1940年代、50年代のオクスフォードの法哲学は、ひどい状態だった。大きな原理原則もなく、大問題に立ち向かうこともなかった。

 法哲学講座の教授に就任するまで、ハートが公表した論文は3つ、書評が3つである。そのうち、法学に関係するものは1つだけであった*6。恐るべく少ない業績である。それでも彼が法学の主要な講座の教授に就任することができた背景には、当時のオクスフォードにおいて哲学者がきわめて高く評価されていたこと、哲学者たちにとって知的エリートである仲間内での評価こそが肝心であって、論文を公表することにさしたる意義が置かれていなかったこと*7、そして、当時のオクスフォードにおいて法学および法学者の評価が低かったことがある*8
 
 教授選考にあたってハートの推薦状を執筆したギルバート・ライル*9は、これまで馬鹿や悪漢(fools and knaves)が占めてきたこの教授職も、今や高潔な人格と知性を備える者が務めるべきときが来たと記し、ハートを困惑させたそうである*10。ライルはさらに、次のように述べる*11

私自身の見解を明らかにすべき一般的な論点がある。この国における法哲学は停滞している。長年にわたり、1~2の例外を除いて、哲学者の関心をそそるようなものは何1つ生み出されていない。法哲学は、ドイツ、スカンジナヴィア、そして合衆国では進展している──大いにとは言えないまでも、人目を惹くほどには。イギリスは法哲学の進展に貢献していない。私の主たる関心は、哲学のために何が必要かにある。

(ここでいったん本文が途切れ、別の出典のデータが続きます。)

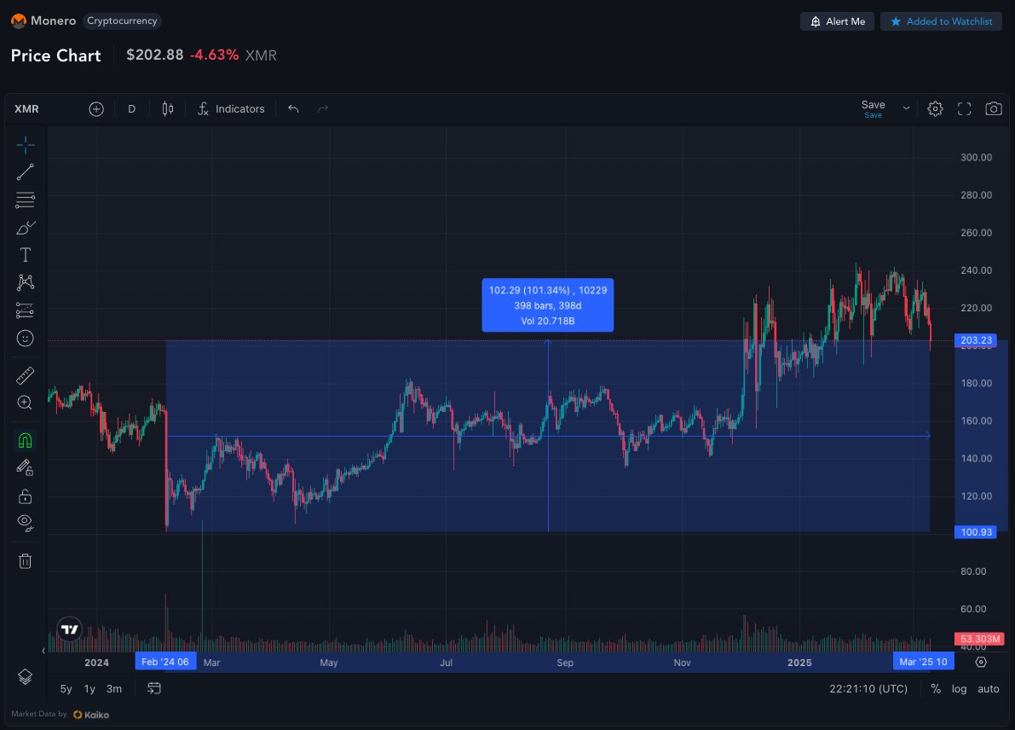Open chart settings gear icon

(x=935, y=109)
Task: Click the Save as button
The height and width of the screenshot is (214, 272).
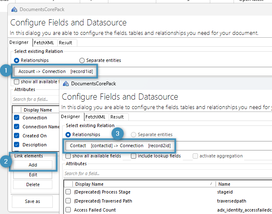Action: click(x=32, y=201)
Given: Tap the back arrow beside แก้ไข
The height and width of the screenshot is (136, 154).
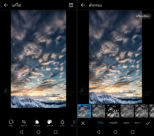Looking at the screenshot, I should coord(6,5).
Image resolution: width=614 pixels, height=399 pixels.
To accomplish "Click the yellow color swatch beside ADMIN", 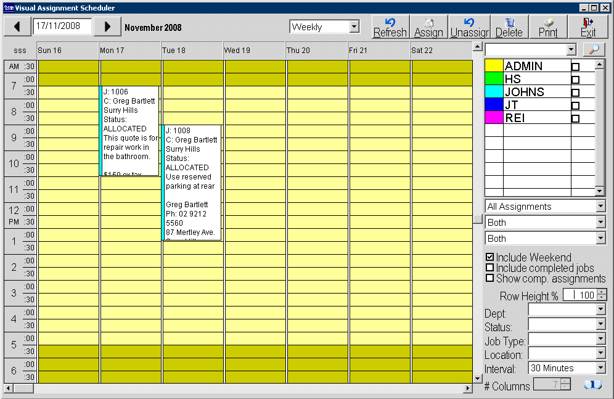I will [x=494, y=65].
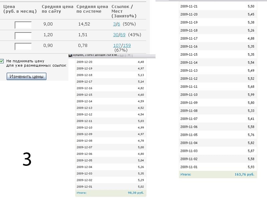Open the '6' places link
Screen dimensions: 267x201
coord(119,24)
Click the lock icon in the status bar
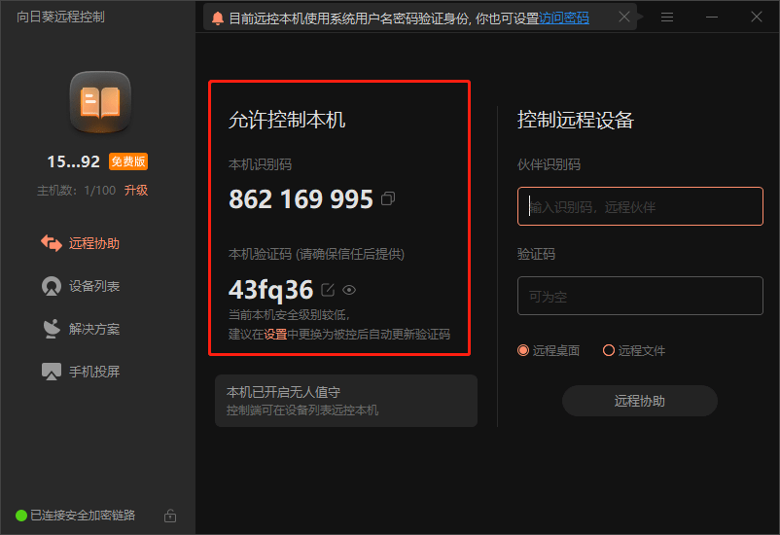The height and width of the screenshot is (535, 780). tap(170, 516)
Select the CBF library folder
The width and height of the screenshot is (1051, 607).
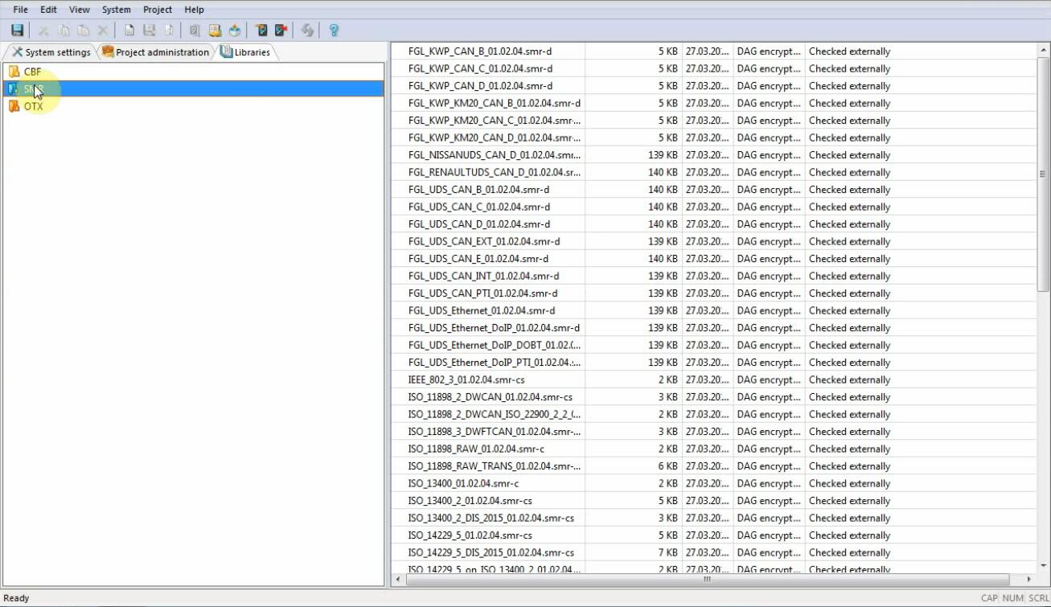[x=32, y=72]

 問題は、哲学である。法学ではない。ハートの就任は、哲学者の間で歓迎された。ハート自身も、当時の法学教師たちを見下していたと言われる。ハートは、友人のアイザィア・バーリン宛ての手紙で、次のように述べる*12

法学の教師連の変わった点は、4~5人の例外を除いて、自分たちはバリスターのなりそこないで、ロンドンにいる本物たちの亜流だと考えていることだ。哲学者が自分たちのことを公務員か株式仲買人の見習いにすぎないと考えているようなものだ。そうしたわけで、裁判官たちに対する忌まわしい崇敬とおべっかがもたらされる。彼らがもっとも必要としているのは、自尊心だ。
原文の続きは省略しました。